──────── Selected passage
A CAPTCHA (, an acronym for "Completely Automated Public Turing test to tell Computers and Humans Apart") is a type of challenge-response test used in computing to determine whether or not the user is human.
The term was coined in 2003 by Luis von Ahn, Manuel Blum, Nicholas J. Hopper, and John Langford. The most common type of CAPTCHA was first invented in 1997 by two groups working in parallel: (1) Mark D. Lillibridge, Martin Abadi, Krishna Bharat, and Andrei Z. Broder; and (2) Eran Reshef, Gili Raanan and Eilon Solan. This form of CAPTCHA requires that the user type the letters of a distorted image, sometimes with the addition of an obscured sequence of letters or digits that appears on the screen. Because the test is administered by a computer, in contrast to the standard Turing test that is administered by a human, a CAPTCHA is sometimes described as a reverse Turing test.
This user identification procedure has received many criticisms, especially from disabled people, but also from other people who feel that their everyday work is slowed down by distorted words that are difficult to read. It takes the average person approximately 10 seconds to solve a typical CAPTCHA.
Since the early days of the Internet, users have wanted to make text illegible to computers. The first such people could be hackers, posting about sensitive topics to Internet forums they thought were being automatically monitored for keywords. To circumvent such filters, they would replace a word with look-alike characters. HELLO could become or , as well as numerous other variants, such that a filter could not possibly detect all of them. This later became known as leetspeak.
────────────────
──────── Material
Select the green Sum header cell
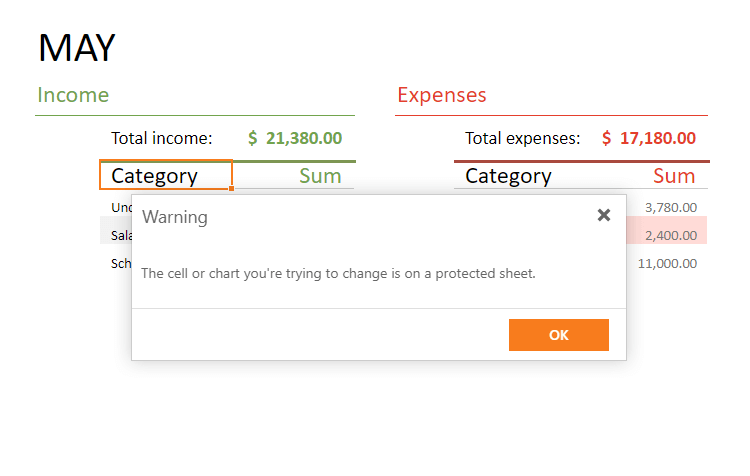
────────────────
# Actions to take
a: In the CAPTCHA passage, how long does the average person take to solve a typical CAPTCHA?
b: Rewrite the CAPTCHA passage from "Since the early" to "known as leetspeak.", replacing "hackers" with "pranksters".
Work only from the CAPTCHA passage.

# Solved tasks
a: Approximately 10 seconds.

b:
Since the early days of the Internet, users have wanted to make text illegible to computers. The first such people could be pranksters, posting about sensitive topics to Internet forums they thought were being automatically monitored for keywords. To circumvent such filters, they would replace a word with look-alike characters. HELLO could become or , as well as numerous other variants, such that a filter could not possibly detect all of them. This later became known as leetspeak.